United States v. Alexander, No. 21-2346 (3d Cir. 2022)Annotate this Case
Investigating drug trafficking based on the report of a confidential informant, the police entered the homes of both Alexander and his girlfriend, without search warrants. Officers entered Alexander’s home and secured the premises, then waited to conduct a search until a warrant was issued. At Alexander’s girlfriend’s home, they secured the premises and were applying for a warrant, which was all but certain to issue, when they received what they understood as consent to a search. Alexander was charged with possession with intent to distribute 28 grams or more of cocaine base, 21 U.S.C. 841(a)(1), (b)(1)(B); possession with intent to distribute cocaine; possession of a firearm in furtherance of a drug trafficking crime, 18 U.S.C. 924(c)(1)(A)(i); and possession of a firearm by a prohibited person, 18 U.S.C. 922(g)(1), 924(a)(2).

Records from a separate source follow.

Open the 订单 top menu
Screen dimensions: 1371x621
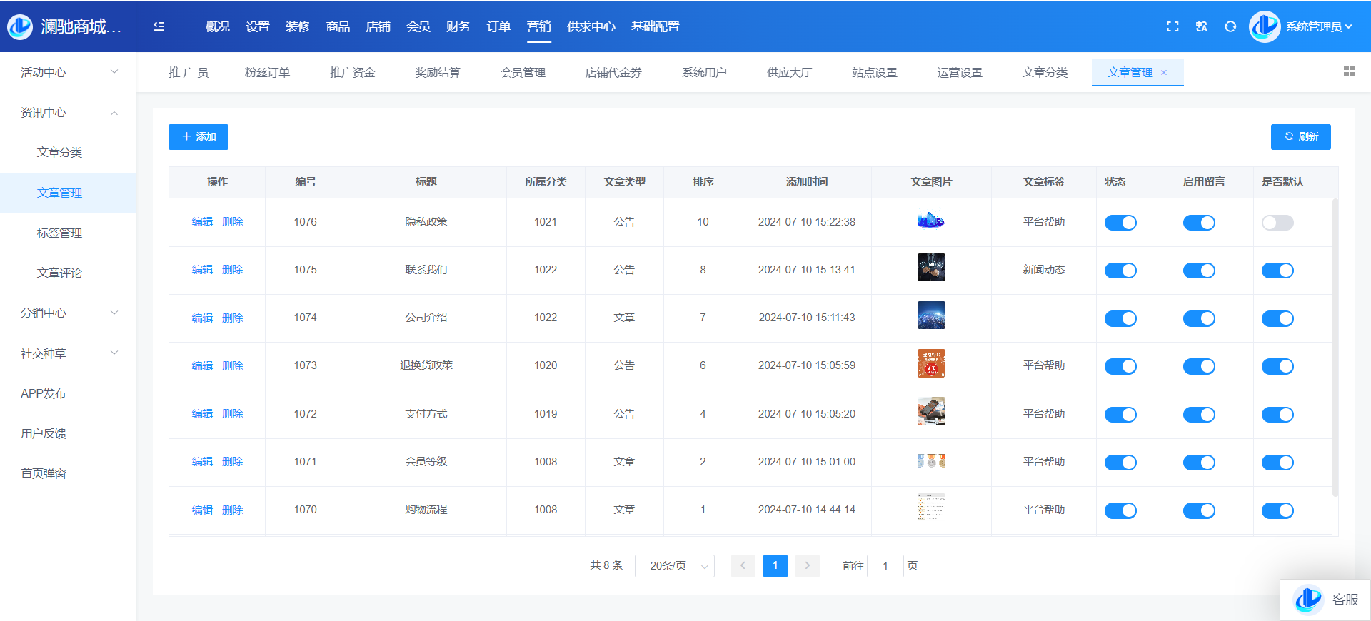(498, 26)
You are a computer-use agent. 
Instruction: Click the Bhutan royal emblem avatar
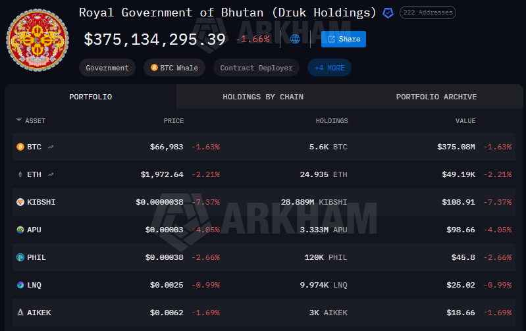tap(36, 39)
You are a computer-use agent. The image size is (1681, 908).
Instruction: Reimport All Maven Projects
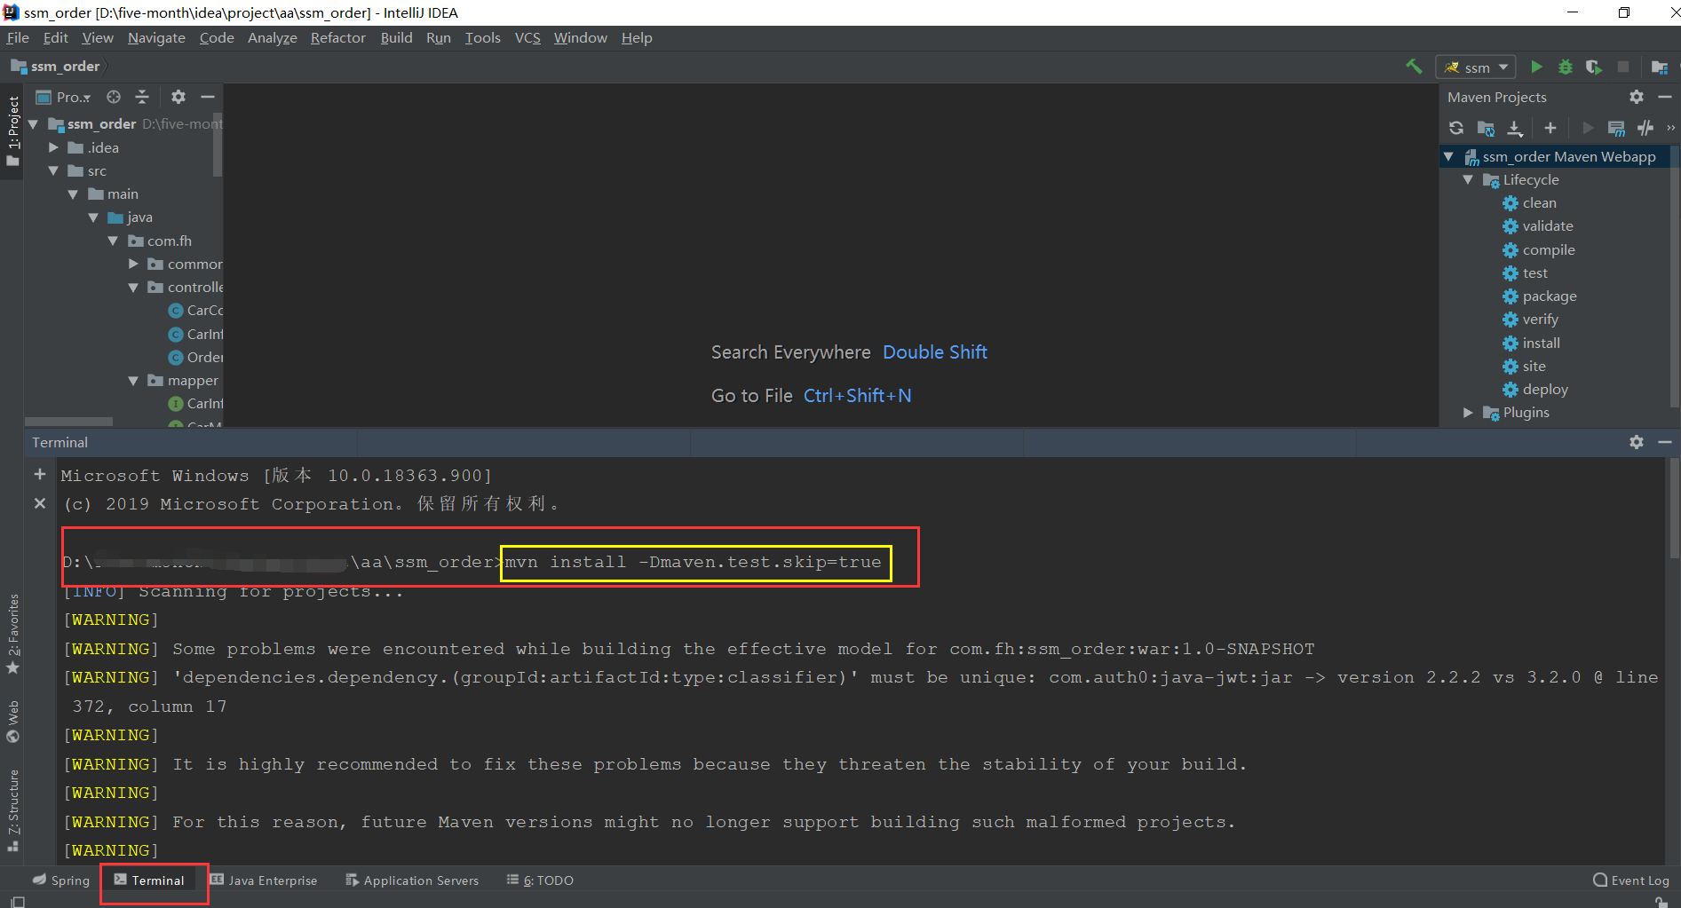(x=1455, y=128)
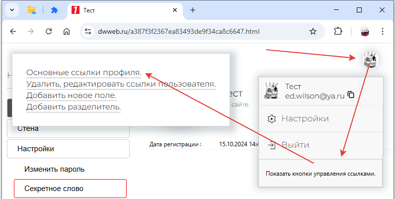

The Third Circuit affirmed the denial of Alexander’s motion to suppress, citing the inevitable discovery exception to the exclusionary rule. There was probable cause to believe Alexander had cocaine and drug-dealing paraphernalia in both houses. Officers had reason to believe that Alexander had been tipped off so that evidence of drug dealing would be imminently destroyed. Exigent circumstances justified the officers entering without a warrant; the search of Alexander’s residence was valid because a warrant was properly issued.